Text excerpt:
• • • •
Now since \(W\) is supposed to have a local maximum at \((0,0)\), the function \(W^{(2)}\) must be negative semidefinite, which requires that \(A+2B\geq 0\), \(B+D\leq 0\) and

$$\begin{aligned}\displaystyle 0&\displaystyle\geq\ -\det\left[\begin{matrix}-2(A\!+\!2B)&A\!-\!2D\cr A\!-\!2D&2(B\!+\!D)\end{matrix}\right]\\ \displaystyle&\displaystyle=\ A^{2}+4AB+8B^{2}+8BD+4D^{2}\\ \displaystyle&\displaystyle=\ (A+2B)^{2}+4(B+D)^{2}.\end{aligned}$$
(8)

This inequality can only be satisfied (and only as an equality, never as a strict inequality) if \(B=-D\) and \(A=-2B=2D\). Plugging these conditions into the formula (6), we find that \(V^{(2)}(x,y)=D\cdot(2x^{2}-2xy+y^{2})\). Since we want to reuse \(A,B,C,D\) as variable names, we write \(\lambda\) instead of \(D\) and then have the following result: If there is a polynomial (or analytical) Lyapunov function \(V\) at all, then its quadratic component is necessarily of the form

$$V^{(2)}(x,y)=\lambda\cdot(2x^{2}-2xy+y^{2})\quad\text{where}\ \lambda\geq 0,$$
(9)

and in this case we have \(W^{(2)}=0\). But then for \(W\) to be negative semidefinite, we must necessarily have \(W^{(3)}=0\), because otherwise \(W^{(3)}\) would be indefinite, implying that \(W\) cannot have a local maximum at \((0,0)\). Now the condition \(W^{(3)}=0\) determines \(V^{(3)}\). In fact, \(V^{(3)}\) has the general form

$$V^{(3)}(x,y)=Ax^{3}+Bx^{2}y+Cxy^{2}+Dy^{3}$$
(10)

where, of course, \(A,B,C,D\) differ from the variables with the same names used before. Plugging (10) into the expression for \(W^{(3)}\) in (4), multiplying out and sorting terms, we find that

$$\begin{aligned}\displaystyle(1/2)\cdot W^{(3)}(x,y)=&\displaystyle(-3A-2B+6\lambda)\,x^{3}+(3A-B-4C-6\lambda)\,x^{2}y\\ \displaystyle&\displaystyle+(2B+C-6D-\lambda)\,xy^{2}+(C+3D+\lambda)\,y^{3},\end{aligned}$$
(11)
• • • •
Exercise task 1: In the first block of rows, put the lines starting with the line that contains "The height and" and going on through the line that contains "Action: (148, 488)" into a numbered list, leaving out any blank lines.
The text and the rows below it are unrelated to each other.

Recorded data:
• • • •
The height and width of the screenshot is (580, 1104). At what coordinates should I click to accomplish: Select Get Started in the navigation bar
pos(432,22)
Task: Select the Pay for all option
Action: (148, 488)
• • • •
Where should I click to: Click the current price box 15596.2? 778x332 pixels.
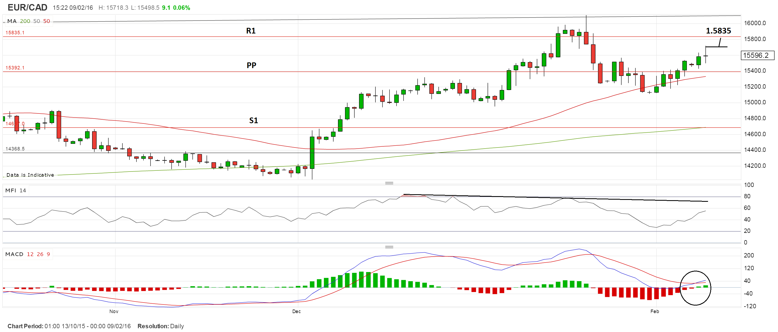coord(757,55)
• • • •
Exercise task 2: Write a continuation of the text on Lyapunov functions, picking up after its last equation.

Answer 1:
1. The height and width of the screenshot is (580, 1104). At what coordinates should I click to accomplish: Select Get Started in the navigation bar
2. pos(432,22)
3. Task: Select the Pay for all option
4. Action: (148, 488)

Answer 2:
and \(W^{(3)}=0\) if and only if the four coefficients on the right-hand side of (11) all vanish, which means that \(A,B,C,D\) are solutions of the system

$$\left[\begin{matrix}3 & 2 & 0 & 0\\ 3 & -1 & -4 & 0\\ 0 & 2 & 1 & -6 \\ 0 & 0 & 1 & 3 \end{matrix}\right]\left[\begin{matrix}A\\ B\\ C\\ D\end{matrix}\right]=\lambda\left[\begin{matrix}6 \\ 6 \\ 1 \\ -1\end{matrix}\right]\,.$$
(12)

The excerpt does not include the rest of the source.